* Vorliegender Auszug
######

Während unablässig der Scheißeregen auf die Fanpage und den Twitter-Account des Unternehmens prasselt, fährt die Telekom die Strategie der bedingungslosen Nullkommunikation. Nichts dringt nach außen, nichts dringt herein. Zehntausende Kommentare und Anfragen bleiben unbeantwortet liegen – „das ist halt dann so“. Im vorigen Jahr hieß es noch:

Wir wollen eine offene und transparente Kommunikation mit unseren Kunden führen. Wir begegnen unseren Kunden auf Augenhöhe. Für ‚Telekom hilft‘ sind Empathie und Zuhören die wichtigsten Vorgaben für den Kunden-Dialog. Daher sehen wir als Chance an, mit diesem Medium in der Öffentlichkeit zu stehen und so unsere Kunden-Community in den kommenden Jahren nachhaltig aufzubauen.

Davon ist jetzt nichts mehr zu spüren, die Hardliner der Pressestelle haben übernommen und zeigen, dass Kommunikation im Web das ist, was sie schon immer von Kommunikation im Web hielten: ein Wischiwaschi der Kundenbindung, nicht mehr als ein Image-Gag. „So einige Tage Medienaufregung sollte man schon aushalten können“, sagte Pressesprecher Blank dazu schulterzuckend im Radio. Die Wut der Kunden versteht er als Resultat einer völlig unangemessenen Medienhysterie und überhaupt sei das alles dem Vorwahlkampf der Parteien geschuldet: warum überhaupt die Aufregung? Sein Noch-Chef René Obermann schlug in dieselbe Kerbe und schleuderte Wirtschaftsminister Philipp Rösler einen pampigen Brief öffentlich entgegen (Tonus: „Boah, Sie haben ja mal sowas von keine Ahnung; ich weiß nicht, wie ausgerechnet Sie Minister geworden sind.“). Und nun – zuletzt – gewährte Deutschland-Chef Niek Jan van Damme der Springer-Presse eine exklusive Audienz, die sogleich artig und zudem komplett auf Unternehmenslinie eine fade FAQ-Liste zum Fall Drosselkom abdruckt.

######

* Datenzeilen
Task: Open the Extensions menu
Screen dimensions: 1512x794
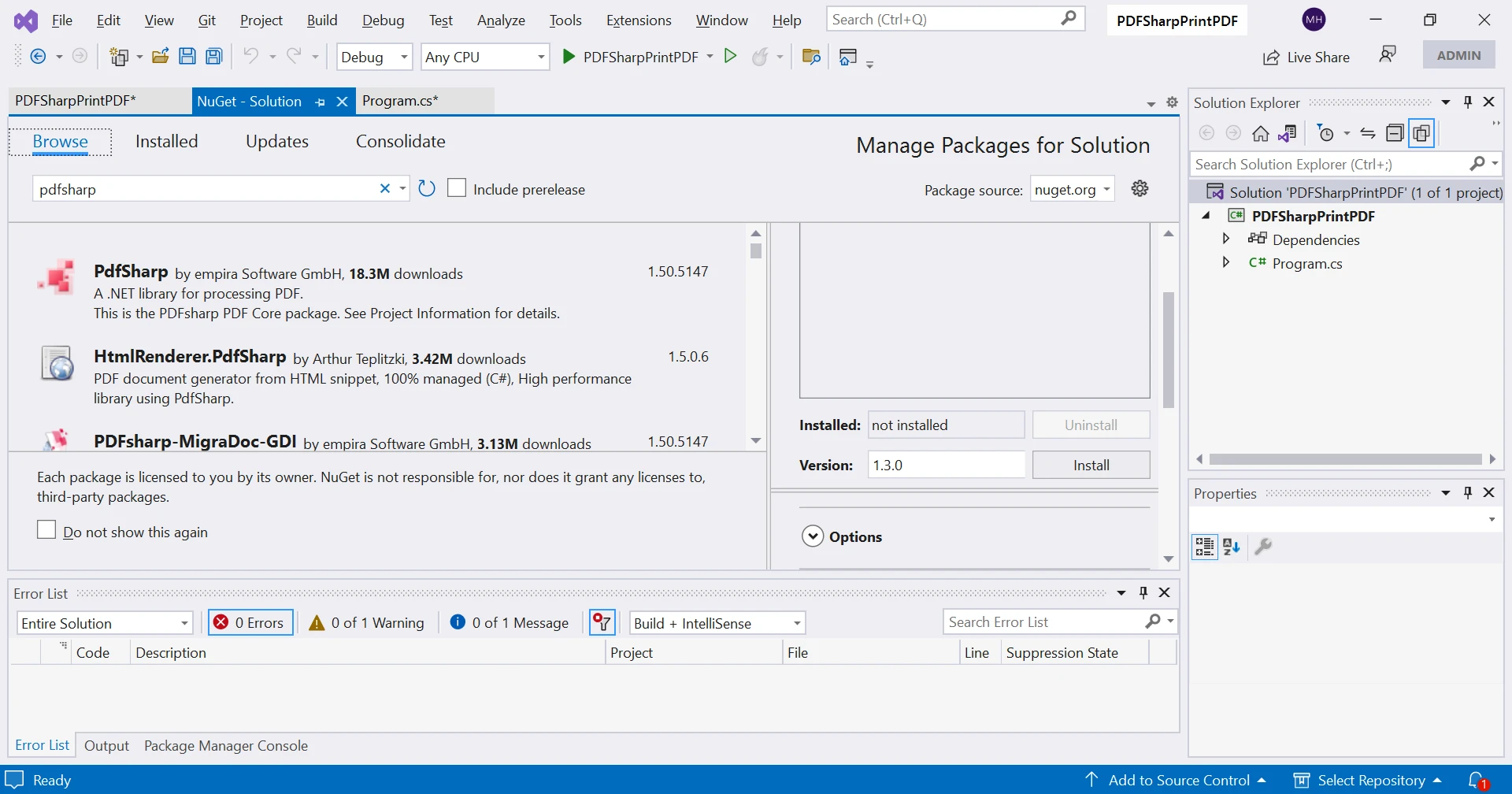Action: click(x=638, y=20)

######

* Zu erledigen
**A)** Beantworte zum Auszug über die Kommunikation der Telekom diese Fragen, jede Antwort mit derselben Markierung auf eigener Zeile:
(i) Welche Strategie fährt die Telekom, während Kommentare auf Fanpage und Twitter-Account einprasseln?
(ii) Welche zwei Vorgaben nennt das Zitat aus dem Vorjahr als die wichtigsten für den Kunden-Dialog bei ‚Telekom hilft‘?
(iii) Wem gewährte Niek Jan van Damme eine exklusive Audienz?
**B)** Schreib den Auszug über die Kommunikation der Telekom im Anschluss an seinen letzten Satz weiter.
Die Daten stammen aus einer anderen Quelle.

* Antworten nach Aufgaben
**A)**
(i) Die Strategie der bedingungslosen Nullkommunikation.
(ii) Empathie und Zuhören.
(iii) Der Springer-Presse.

**B)**
Ein den Kunden aufoktroyierter Rückschritts-Bullshit wühlt eben auf

In diesen Tagen kommt in den Nutzern das Gefühl auf, das sie nur zu gut von früher her kennen: die komplette Entmachtung als Kunde, gefangen in Zwei-Jahres-Verträgen, werden sie nun zu Zeugen halbherziger Rechtfertigungsversuche degradiert, die noch nicht einmal an ihre Adresse gehen. Man spricht nicht mit ihnen, sondern maximal über sie. Wer bislang der Meinung war, dass er bei der Telekom Dank der Öffnung zum Social Web an einem Prozess beteiligt war, tatsächlich mit Vorschlägen und Kritik gehört wurde, merkt nun, dass er eigentlich einer grotesken Scharade erlegen war. Denn nun, da es brenzlich wird, da die Deutsche Telekom tatsächlich einmal Mut und Verstand hätte beweisen können, zieht sie den Schwanz ein.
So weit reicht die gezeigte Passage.